I started to reply to some of the issues in recent notes. And I
realized that some examples would help clarify the many issues about
continuity and semiosis.
For the first example, see the attached diagram frere2.gif. At
the top is traditional notation for one bar of music. That diagram
states a proposition that is true of any music that any musician
would play by reading that diagram.
To emphasize the fact that music notation can express propositions,
frere2.gif also contains a conceptual graph (CG) that expresses the
same proposition as that bar of music. That CG could be mapped to
logic as expressed by an existential graph or the algebraic notation.
For further explanation, see http://jfsowa.com/pubs/eg2cg.pdf
All four notations -- traditional music notation and its translation
to CGs, EGs, or predicate calculus -- consist of a finite number of
symbols and icons. Some of the symbols are names, which have an
indexical effect of relating the notation to a physical instrument
and the music it generates.
The vertical dimension of the lines of music is an icon that represents
tones ranging from lower to higher. The horizontal dimension is an
icon of the temporal sequence of the tones. The duration of each tone
is shown by symbols for quarter notes, half notes...

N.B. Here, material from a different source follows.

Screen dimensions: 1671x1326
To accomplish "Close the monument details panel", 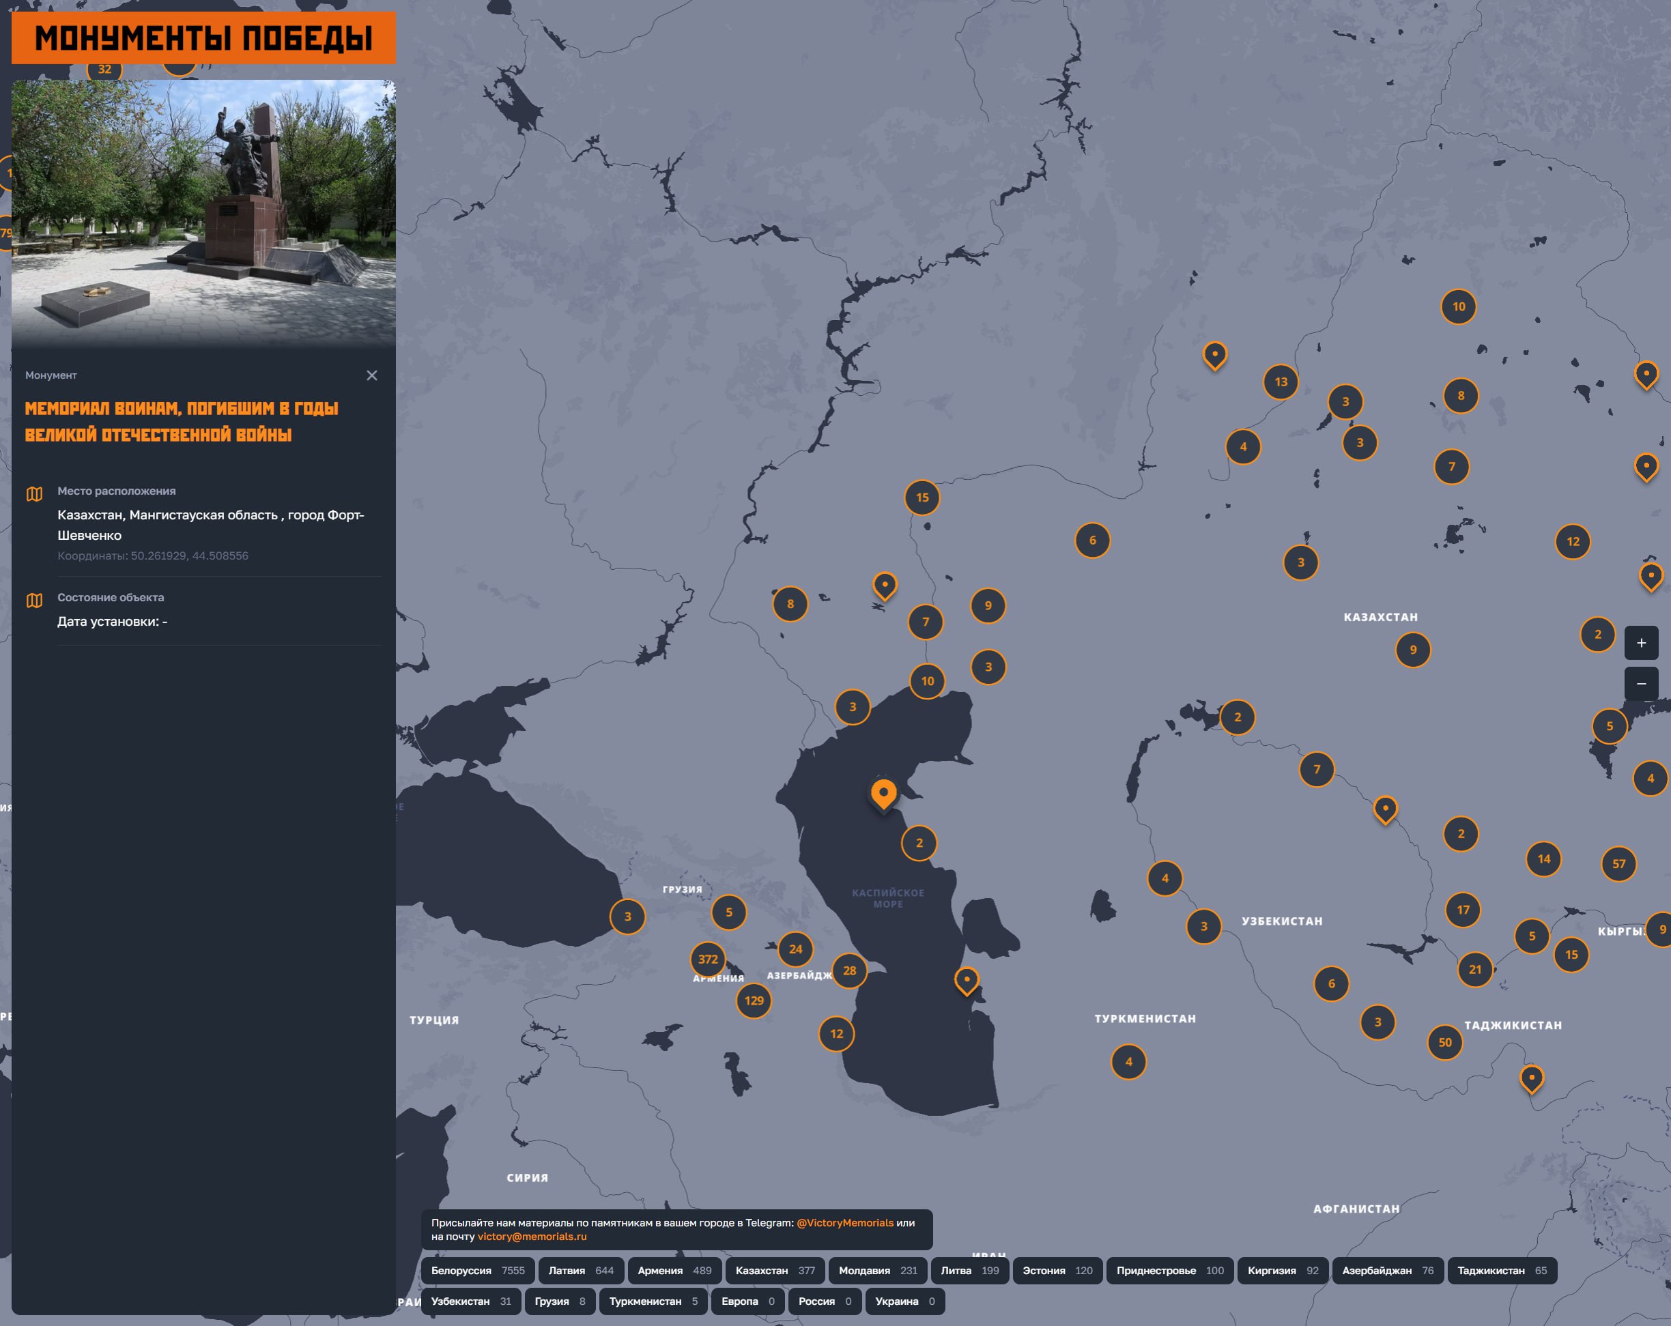I will click(x=372, y=375).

In the CGs, EGs, or predicate calculus, the iconic conventions are
mapped to dyadic predicates named Dur (duration) or Next. For both
the EGs and CGs, the nodes can be freely moved around. But in
frere2.gif, the boxes and circles are placed in an iconic pattern
that mimics the icons in music notation. But the iconic placement
of CG or EG nodes, which is an aid to the reader, is irrelevant to
the logic -- any nodes of the CG or EG could be moved in any direction
without affecting the semantics.
We can relate this to what Peirce wrote in 1902 (CP 2.320). He
started with two visual examples, a portrait and a photograph:
A man's portrait with a man's name written under it is strictly a
proposition, although its syntax is not that of speech, and although
the portrait itself not only represents, but is, a Hypoicon. But the
proper name so nearly approximates to the nature of an Index, that
this might suffice to give an idea of an informational Index.
A portrait plus an index asserts a proposition (dicisign). In effect,
the image is used as a kind of predicate. In that same paragraph,
he introduced the word 'quasi-predicate' for images used in this way:
A better example is a photograph. The mere print does not, in itself,
convey any information. But the fact, that it is virtually a section
of rays projected from an object otherwise known, renders it a Dicisign.

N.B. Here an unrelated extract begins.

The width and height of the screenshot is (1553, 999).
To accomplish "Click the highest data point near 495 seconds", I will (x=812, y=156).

Every Dicisign, as the system of Existential Graphs fully recognizes,
is a further determination of an already known sign of the same object.
It is not, perhaps, sufficiently brought out in the present analysis.
It will be remarked that this connection of the print, which is the
quasi-predicate of the photograph, with the section of the rays,
which is the quasi-subject, is the Syntax of the Dicisign;
This paragraph explains the nature of continuity in semiosis:
1. Every predicate defined in logic or language is specified by
an expression with a finite number of symbols. There is only
a discrete (countable or denumerable) infinity of definitions
for logical predicates or logical subjects.
2. But visual images (such as photographs or visual percepts) and
sound images and percepts (such as the musical passages that
correspond to frere2.gif) vary along a continuum -- an uncountable
infinity of possibilities for which the logical predicate is true.
3. When an image is "connected" with an index, it serves as a
quasi-predicate to state a proposition or dicisign. Any instance
of that continuum of pseudo-predicates may be connected with an
index to state a proposition.
4. But note Peirce's term 'quasi-subject' for the intersection of
a continuum of light rays with the plane of the photograph. There
is an uncountable infinity of potential intersections. A slight
movement of the camera might have caused any of them to become
the image recorded by photograph.
In summary, Peirce based his semeiotic on a solid foundation of
mathematics and logic. A seme is a predicate or a quasi-predicate.
There is no overlap between a seme and a subject or quasi-subject.
Peirce would reject any attempt to blur those distinctions as
"loose talk" -- as he did with loose definitions of pragmatism.